We all know the limitations of the basic calculator app that ships with Android smartphones. If you try to perform a mathematical operation on a relatively larger number, then it just gives up and shows “Error” in the result box. Even the third-party apps designed by some of the OEM manufacturers like ASUS or Xiaomi suffer from the same ailment. These simple calculator apps are not designed to work with large numbers. If you want to work with large numbers, then you can try your hands on the “Ivy Big Number Calculator” app in your Android device. As the name suggests, this app can handle large number calculations to a certain degree.

Even though the Ivy calculator app can handle large numbers easily, it is not your typical calculator app with buttons for numbers and operators.
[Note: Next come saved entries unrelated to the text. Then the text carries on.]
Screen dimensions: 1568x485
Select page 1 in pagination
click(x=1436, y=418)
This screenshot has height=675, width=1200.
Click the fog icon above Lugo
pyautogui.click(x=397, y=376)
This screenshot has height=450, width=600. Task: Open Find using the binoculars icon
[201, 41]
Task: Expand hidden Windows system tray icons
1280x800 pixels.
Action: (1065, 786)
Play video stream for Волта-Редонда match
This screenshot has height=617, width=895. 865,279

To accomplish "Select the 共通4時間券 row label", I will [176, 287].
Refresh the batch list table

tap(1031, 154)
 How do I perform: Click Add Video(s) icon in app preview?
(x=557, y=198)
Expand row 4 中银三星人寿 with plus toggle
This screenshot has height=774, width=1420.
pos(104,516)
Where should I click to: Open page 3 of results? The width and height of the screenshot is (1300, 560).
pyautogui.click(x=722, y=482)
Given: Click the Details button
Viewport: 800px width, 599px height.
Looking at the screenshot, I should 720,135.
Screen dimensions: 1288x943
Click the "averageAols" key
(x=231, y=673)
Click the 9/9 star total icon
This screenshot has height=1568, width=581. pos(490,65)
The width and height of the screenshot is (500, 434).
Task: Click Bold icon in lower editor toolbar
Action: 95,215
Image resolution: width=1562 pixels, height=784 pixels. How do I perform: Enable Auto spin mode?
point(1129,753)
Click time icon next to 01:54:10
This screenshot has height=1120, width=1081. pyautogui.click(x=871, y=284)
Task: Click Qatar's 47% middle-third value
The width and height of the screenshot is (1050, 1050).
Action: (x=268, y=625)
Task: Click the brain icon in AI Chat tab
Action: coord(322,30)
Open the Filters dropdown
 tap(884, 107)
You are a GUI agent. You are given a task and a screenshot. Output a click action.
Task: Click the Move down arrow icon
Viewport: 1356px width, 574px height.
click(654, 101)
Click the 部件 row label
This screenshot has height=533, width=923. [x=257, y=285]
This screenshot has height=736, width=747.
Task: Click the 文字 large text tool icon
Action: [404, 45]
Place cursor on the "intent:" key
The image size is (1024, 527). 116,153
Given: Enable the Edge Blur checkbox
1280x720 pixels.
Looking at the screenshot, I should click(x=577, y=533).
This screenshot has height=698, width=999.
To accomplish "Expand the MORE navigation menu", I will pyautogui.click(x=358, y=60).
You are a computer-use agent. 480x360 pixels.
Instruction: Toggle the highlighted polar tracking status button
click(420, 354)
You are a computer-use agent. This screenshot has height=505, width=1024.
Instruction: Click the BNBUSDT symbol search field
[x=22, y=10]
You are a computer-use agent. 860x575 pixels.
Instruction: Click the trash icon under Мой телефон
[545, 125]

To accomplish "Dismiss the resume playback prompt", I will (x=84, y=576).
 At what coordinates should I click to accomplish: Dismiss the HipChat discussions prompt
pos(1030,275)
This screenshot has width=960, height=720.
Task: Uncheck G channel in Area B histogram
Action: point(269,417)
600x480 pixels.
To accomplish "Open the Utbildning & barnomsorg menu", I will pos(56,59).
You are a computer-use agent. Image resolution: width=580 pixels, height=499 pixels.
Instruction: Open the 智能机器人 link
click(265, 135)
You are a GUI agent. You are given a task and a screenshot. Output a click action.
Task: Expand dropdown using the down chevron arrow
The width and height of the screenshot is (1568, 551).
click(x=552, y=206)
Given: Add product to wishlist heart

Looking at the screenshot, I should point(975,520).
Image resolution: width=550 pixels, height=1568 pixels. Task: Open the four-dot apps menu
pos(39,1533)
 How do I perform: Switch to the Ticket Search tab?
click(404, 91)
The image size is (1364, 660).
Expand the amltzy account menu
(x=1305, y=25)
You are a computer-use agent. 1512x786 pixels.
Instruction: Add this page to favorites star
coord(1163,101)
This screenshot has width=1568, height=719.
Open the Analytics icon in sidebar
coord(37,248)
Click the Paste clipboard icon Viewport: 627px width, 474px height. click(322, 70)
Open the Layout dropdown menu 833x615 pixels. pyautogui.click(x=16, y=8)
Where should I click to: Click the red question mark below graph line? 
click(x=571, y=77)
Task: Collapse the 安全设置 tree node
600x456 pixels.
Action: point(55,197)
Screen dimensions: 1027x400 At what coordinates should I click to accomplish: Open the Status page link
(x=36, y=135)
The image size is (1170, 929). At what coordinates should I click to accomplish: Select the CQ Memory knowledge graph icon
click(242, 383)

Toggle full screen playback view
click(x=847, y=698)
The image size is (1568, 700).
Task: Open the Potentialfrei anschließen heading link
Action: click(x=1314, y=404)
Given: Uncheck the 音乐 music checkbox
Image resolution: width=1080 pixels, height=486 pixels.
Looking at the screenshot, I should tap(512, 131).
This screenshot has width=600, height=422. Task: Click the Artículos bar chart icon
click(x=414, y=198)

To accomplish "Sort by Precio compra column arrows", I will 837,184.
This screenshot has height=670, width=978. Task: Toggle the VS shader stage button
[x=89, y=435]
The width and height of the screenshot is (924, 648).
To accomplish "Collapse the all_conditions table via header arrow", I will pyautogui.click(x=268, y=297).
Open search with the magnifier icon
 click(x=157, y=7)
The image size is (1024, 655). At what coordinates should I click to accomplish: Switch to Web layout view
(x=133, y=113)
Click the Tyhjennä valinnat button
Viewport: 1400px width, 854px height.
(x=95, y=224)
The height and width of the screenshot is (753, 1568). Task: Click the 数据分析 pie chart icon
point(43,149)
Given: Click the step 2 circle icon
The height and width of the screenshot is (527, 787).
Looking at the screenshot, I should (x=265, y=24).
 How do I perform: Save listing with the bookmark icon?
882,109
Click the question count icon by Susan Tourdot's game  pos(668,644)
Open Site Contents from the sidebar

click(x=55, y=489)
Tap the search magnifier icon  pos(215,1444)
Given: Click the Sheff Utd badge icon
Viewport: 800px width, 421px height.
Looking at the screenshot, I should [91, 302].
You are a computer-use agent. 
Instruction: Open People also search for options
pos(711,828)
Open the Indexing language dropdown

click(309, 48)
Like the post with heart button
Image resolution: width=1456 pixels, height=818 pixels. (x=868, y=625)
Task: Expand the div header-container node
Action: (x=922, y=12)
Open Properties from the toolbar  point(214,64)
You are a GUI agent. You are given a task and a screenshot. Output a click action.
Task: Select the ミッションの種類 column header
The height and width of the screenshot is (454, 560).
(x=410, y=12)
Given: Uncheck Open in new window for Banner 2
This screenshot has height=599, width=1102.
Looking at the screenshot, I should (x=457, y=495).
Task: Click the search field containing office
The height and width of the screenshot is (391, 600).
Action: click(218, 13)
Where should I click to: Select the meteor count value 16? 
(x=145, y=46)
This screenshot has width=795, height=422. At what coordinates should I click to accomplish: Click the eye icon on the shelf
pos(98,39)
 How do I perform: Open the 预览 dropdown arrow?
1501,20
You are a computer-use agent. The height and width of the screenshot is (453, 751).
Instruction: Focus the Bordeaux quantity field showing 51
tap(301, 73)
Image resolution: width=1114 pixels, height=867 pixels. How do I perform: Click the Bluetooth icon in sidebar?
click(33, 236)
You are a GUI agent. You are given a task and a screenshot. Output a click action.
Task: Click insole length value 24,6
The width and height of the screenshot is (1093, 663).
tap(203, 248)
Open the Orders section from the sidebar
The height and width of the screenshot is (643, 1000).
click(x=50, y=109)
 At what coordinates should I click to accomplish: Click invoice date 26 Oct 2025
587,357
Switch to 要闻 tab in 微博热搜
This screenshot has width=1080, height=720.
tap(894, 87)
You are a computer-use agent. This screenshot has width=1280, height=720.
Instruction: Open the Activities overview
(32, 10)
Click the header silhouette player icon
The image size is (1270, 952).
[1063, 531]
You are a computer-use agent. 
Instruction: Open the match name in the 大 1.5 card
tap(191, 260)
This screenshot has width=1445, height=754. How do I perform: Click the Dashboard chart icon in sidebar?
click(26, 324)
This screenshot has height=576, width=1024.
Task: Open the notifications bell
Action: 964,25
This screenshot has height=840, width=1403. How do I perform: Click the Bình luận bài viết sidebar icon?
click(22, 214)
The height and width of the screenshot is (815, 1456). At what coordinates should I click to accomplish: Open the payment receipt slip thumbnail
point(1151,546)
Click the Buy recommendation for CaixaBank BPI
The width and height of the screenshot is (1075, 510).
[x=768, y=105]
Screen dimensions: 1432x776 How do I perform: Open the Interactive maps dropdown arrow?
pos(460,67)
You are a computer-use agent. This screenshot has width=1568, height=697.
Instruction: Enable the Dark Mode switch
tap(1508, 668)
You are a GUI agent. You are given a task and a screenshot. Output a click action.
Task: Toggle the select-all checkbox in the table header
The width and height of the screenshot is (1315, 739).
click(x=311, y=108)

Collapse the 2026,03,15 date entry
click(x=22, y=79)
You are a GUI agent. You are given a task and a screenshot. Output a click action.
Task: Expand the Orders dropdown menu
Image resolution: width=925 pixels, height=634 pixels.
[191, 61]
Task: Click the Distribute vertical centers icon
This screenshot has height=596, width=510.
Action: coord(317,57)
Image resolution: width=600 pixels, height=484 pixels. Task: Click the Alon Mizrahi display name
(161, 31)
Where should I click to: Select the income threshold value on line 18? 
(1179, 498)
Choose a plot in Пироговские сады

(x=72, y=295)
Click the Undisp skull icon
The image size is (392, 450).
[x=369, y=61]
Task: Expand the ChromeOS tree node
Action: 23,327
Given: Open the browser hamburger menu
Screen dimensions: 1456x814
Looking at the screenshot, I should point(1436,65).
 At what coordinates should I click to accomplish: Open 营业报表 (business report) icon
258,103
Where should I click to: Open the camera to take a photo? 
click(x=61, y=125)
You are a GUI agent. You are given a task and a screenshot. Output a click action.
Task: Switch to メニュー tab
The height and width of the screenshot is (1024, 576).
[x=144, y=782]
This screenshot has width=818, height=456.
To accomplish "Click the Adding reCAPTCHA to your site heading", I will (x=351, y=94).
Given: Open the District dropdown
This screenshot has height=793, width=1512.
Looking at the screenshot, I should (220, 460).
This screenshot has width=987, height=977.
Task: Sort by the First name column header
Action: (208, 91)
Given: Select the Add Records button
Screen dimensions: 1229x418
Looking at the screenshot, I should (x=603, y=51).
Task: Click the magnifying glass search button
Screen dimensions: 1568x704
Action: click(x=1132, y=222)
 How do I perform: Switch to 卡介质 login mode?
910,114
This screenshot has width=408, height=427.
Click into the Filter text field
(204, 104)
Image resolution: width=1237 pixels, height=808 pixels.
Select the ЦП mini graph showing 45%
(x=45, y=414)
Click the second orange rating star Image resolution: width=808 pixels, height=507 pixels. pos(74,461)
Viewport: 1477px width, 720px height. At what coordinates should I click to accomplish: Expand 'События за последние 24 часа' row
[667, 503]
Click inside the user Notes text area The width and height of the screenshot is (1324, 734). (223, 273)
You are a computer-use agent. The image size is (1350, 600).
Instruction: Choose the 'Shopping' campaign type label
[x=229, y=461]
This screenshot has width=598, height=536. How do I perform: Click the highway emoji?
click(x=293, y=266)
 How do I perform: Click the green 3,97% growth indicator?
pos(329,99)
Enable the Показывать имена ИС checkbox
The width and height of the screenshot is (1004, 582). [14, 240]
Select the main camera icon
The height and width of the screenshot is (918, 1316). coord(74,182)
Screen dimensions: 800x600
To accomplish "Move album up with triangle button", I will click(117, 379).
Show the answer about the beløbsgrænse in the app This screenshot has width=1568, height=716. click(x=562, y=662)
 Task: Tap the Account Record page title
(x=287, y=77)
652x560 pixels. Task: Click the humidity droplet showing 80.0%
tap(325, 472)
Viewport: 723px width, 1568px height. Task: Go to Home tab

It is more of an interpreter app that interprets each line as you type it. If you have ever worked with Python Interpreter, then you would be able to quickly jump on the wagon and start using the Ivy calculator. Actually this app is designed using the GO language and uses some of the elements from the APL programming language (however Ivy does not fully implement it).

Ivy Big Number Calculator

You can start using Ivy calculator for basic mathematics operations like addition, subtraction, multiplication, devision, raising numbers to certain power, square roots and so on. Ivy also supports logarithmic and trigonometric functions, multi-dimensional arrays, logical and binary functions etc. You can even define your own functions, but since it does not support loops (for, while, goto etc.), you won’t be able to define any interesting functions that depend on looping like calculating the factorial or the Fibonacci series.

Ivy Big Number Calculator

The Ivy Big Number Calculator app gives a little hope towards large number calculations on your smartphone. It is still under development and may improve and include more features as the time goes by.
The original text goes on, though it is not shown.